I wear the black hat cover (196x300)I’m confident that at least a few people really hate Chuck Klosterman.   Maybe many.  He’s inordinately brainy and sarcastic, rather funny looking and is the kind of guy who likes to poke and prod any sacred cows he can find.  Moreover, as far as I can tell he knows more about popular culture – sports, TV, blogs, politics, movies – than anyone on the planet.  Lastly, he takes great joy in showing off the vast expanse of his knowledge, to an annoying extent at times.  Over the past couple decades the man has achieved minor celebrity status with some bestsellers and some high profile writing gigs, so I’m sure he’s accustomed to his share of hate mail.  Intrigued by the way that hatred comes so easily – particularly with today’s non-stop media saturation – Klosterman decided to explore modern history’s most infamous villains and why we hate the people we do, from Bono to Howard Cosell to Stalin.  The result is I Wear the Black Hat, a wide ranging and humorous look at all sorts of bad guys (and a few gals).

The author appropriately starts out by defining exactly who qualifies as a villain, which is not as easy as you might think.  He then segues into an unfortunate chapter that reviews every rock band or musician he’s hated since the age of ten and the details behind these often irrational obsessions.  If I hadn’t read his work before – and had some confidence that he could recover from this – I might have bailed right here, but I persevered through ten pages of self-indulgent tedium and survived unscathed.

Mr. Cosell hard at work in 1975.

Mr.
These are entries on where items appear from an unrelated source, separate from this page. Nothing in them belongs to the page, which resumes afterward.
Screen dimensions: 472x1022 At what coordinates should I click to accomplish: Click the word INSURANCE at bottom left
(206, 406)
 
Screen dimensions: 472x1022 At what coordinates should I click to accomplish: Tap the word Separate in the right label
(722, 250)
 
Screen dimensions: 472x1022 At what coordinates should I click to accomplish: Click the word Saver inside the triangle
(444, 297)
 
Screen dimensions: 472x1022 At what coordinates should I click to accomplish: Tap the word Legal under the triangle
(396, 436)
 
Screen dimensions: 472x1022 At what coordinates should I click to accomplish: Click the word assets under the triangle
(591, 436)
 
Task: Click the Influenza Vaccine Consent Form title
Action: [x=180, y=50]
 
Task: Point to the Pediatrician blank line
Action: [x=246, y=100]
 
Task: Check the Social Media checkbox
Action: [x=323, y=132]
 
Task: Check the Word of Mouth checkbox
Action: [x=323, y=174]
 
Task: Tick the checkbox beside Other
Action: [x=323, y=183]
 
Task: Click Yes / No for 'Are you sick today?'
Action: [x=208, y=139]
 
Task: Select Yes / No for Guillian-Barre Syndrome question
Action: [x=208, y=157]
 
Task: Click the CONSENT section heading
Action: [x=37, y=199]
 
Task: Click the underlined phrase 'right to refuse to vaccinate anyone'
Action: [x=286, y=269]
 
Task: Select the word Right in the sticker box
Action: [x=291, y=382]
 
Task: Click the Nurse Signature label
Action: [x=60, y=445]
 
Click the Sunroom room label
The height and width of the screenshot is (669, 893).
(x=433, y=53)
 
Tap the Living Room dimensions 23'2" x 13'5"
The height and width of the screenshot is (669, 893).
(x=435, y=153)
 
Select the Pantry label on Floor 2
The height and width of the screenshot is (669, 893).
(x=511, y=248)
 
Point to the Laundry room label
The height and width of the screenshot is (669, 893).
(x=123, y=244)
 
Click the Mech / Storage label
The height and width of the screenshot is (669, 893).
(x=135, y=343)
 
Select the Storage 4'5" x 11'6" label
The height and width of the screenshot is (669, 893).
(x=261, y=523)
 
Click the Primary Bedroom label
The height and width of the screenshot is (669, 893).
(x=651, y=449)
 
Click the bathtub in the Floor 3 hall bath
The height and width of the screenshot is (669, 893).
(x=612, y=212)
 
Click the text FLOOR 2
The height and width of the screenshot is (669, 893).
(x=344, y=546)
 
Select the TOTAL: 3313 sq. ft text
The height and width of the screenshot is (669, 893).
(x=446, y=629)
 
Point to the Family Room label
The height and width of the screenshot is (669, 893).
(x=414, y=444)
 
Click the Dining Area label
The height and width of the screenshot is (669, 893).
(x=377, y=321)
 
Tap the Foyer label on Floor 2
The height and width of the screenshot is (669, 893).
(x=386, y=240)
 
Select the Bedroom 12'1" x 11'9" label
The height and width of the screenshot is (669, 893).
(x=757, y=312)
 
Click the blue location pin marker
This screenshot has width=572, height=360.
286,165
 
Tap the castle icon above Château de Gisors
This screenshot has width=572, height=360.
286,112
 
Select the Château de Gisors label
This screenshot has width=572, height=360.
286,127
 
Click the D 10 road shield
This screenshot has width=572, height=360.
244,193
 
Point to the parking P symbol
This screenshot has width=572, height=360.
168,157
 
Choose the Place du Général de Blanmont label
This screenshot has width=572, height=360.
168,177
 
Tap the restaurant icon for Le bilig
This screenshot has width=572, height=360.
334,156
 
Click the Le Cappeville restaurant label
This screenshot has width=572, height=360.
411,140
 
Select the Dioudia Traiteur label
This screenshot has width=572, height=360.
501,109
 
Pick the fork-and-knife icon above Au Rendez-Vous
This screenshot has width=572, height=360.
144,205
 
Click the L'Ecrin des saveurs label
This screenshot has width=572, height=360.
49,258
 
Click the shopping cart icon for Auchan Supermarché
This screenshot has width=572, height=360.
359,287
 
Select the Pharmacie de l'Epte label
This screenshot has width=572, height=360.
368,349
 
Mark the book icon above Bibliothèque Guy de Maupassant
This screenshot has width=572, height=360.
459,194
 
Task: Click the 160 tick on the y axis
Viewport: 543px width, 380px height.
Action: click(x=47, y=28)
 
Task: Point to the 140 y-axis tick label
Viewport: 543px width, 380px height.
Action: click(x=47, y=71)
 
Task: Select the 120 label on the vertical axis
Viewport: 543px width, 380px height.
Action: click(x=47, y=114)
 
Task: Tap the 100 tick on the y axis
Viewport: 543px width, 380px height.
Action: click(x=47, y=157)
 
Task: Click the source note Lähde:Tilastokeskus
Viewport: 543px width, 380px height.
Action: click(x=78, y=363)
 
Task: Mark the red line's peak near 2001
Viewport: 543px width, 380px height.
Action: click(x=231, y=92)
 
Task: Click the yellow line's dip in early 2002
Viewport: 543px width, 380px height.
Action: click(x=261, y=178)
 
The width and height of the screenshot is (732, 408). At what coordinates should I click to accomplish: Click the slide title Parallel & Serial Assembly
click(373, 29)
Cosell hard at work in 1975.

Fortunately, the book subsequently gets much better with ten loosely organized chapters on various versions of villainy, revealing Klosterman’s unique take on major events like the OJ trial and the Monica Lewinsky scandal, as well as famous – or formerly famous – personalities like Muhammad Ali, Chevy Chase, Andrew Dice Clay, Ice Cube and Bernie Goetz.  With some reluctance, he even attempts the impossible by concluding with an insightful chapter about Adolph Hitler, possibly without offending anyone.  No easy feat for a humor writer.

From Swedish super group ABBA to Milwaukee native and film director David Zucker, the author covers an incredible spread of cultural acreage.  Given that the book weighs in at a slim 200 pages, it’s rather astonishing that the index is a full twelve pages long.

Ice Cube in 2012.

Ice Cube in 2012.

I’ve enjoyed Klosterman’s work in the past, like Eating the Dinosaur, and except for the stumble at the start this book is of a similar quality.  What I like about his writing is his tenacious approach to an idea.  For example, in one chapter he asks what it might be like if a modern day Batman appeared – would he be a hero or a villain? – and scrutinizes the topic with remarkable persistence, exploring it from numerous unusual angles.  In each chapter, he consistently finds new wrinkles to investigate and seems to revel in examining any previously hidden dead ends or secret passages he finds along the way.  I don’t necessarily agree with every assumption he makes or each conclusion he reaches, but I find his analytic approach to a topic to be reliably thought-provoking, entertaining and frequently funny.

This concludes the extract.